Since childhood, Günther has been obsessed with the search for living water — not as a folkloric figure, but as a real chemical compound with inexplicable properties. This interest dates back to the tragedy of 1915: a young governess, Greta, whom both brothers loved, nearly drowned in a lake on their family estate. Karl pulled the girl from the water, and Günther, a young geologist who had just collected water from a forest spring, splashed it on Greta’s face. She suddenly began breathing, although doctors later concluded that her brain had shut down while still in the water. Greta lived for six weeks — a period that medical science could not explain. Günther marked the spring with a notch, but when he returned, the spring was gone.
Since then, he’s been searching for living water in various parts of the world. Himmler keeps him at Ahnenerbe headquarters as a bearer of secret information, and that’s why Günther ended up in Polesia — near his brother and near the Snake Swamp.
The Traitor and the Farm
Karl tracks the partisans with astonishing precision: the Germans know the detachment’s route, and even the partisans’ spare radio batteries have vanished "of their own accord." Karl confides in his brother: he has an insider in the detachment, recruited under threat of death for his loved ones. He doesn’t reveal who exactly, adding wryly that Günther shouldn’t consider the informant a man.
On the captured farmstead — in the hut of Baba Simonovna, who had been arrested by the NKVD back in 1940 and died while being transported — the brothers set up a temporary headquarters. Here, Karl recruits a one-armed farmer, Afanasy, a former prisoner of war who had served time in an Austrian camp during World War I and in Soviet camps, where he lost his arm. Afanasy speaks German and strikes Günther as a man pretending to be more simple-minded than he actually is. Karl’s interpreter is a German woman named Helga, aka Olga.

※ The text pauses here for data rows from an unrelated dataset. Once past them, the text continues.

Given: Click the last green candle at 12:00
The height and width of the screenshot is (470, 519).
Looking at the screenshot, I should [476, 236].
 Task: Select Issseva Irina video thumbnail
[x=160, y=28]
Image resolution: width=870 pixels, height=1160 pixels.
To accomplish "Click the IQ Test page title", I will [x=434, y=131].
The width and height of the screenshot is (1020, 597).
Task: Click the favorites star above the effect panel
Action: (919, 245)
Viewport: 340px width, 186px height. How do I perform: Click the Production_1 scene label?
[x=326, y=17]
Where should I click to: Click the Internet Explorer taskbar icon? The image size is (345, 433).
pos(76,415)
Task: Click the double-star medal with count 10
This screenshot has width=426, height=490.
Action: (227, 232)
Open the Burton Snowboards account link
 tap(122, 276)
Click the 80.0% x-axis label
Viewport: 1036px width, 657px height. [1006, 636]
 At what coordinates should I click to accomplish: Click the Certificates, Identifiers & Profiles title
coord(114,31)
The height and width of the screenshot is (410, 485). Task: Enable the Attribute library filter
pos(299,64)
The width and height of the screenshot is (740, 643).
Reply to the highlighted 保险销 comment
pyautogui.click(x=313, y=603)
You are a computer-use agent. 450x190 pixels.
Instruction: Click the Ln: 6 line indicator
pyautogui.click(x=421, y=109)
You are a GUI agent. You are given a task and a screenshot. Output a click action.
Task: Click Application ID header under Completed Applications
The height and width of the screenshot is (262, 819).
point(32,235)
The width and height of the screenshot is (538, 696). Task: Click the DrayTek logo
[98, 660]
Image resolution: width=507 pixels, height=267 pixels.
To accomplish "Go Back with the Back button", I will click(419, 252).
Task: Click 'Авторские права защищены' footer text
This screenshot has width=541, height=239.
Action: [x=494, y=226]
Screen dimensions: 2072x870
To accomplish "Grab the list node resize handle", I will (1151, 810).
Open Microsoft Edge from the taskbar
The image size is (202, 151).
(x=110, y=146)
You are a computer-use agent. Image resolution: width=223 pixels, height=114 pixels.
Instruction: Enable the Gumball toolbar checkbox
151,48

Meanwhile, a seriously wounded commissar is hiding on the farmstead — he’s been left under the care of a local girl, Agata. Agata is suffering from the after-effects of smallpox: her face is covered in scars. She hid the commissar from the Germans and realizes that Anfisa, a talkative neighbor, has already reported this to the village elder, Lukich. Later, Agata makes her way into the forest with the wounded commissar and reaches the detachment’s location in Gankin Bor — by this time, her face has completely cleared of pockmarks. Lena, seeing Agata, drops her ladle of water in astonishment.
Machine gunner and spring
During the retreat to Bolshoy Zmey Island, the partisans suffer losses: one wounded man dies en route, and his body, on the Commander’s orders, is carried into the swamp without burial. To delay the Germans, fighter Azarenok, with the Degtyaryov machine gun repaired by Ivan, takes up a position near a coastal hill. The Germans shell the island with mortars from Maly Zmey Island, and Ivan is presumed dead during the battle.
Sergeant Krause and a group of eight men cross to Bolshoy Zmey to set up sniper positions. At the triangular boulder behind which Ivan’s body lay, the Germans discover only trampled grass with bloody footprints — and the remains of a bird of prey. Ivan himself has disappeared. A small spring bubbles up near the boulder; Krause drinks from it and washes his face, oblivious to the fact. Signalman Knut warns him, but the sergeant dismisses him.
In the final scene of the second episode, Ivan’s body lies in a small hole nearby, covered with spruce branches. A marsh harrier swoops down and pecks his finger — and the finger suddenly twitches.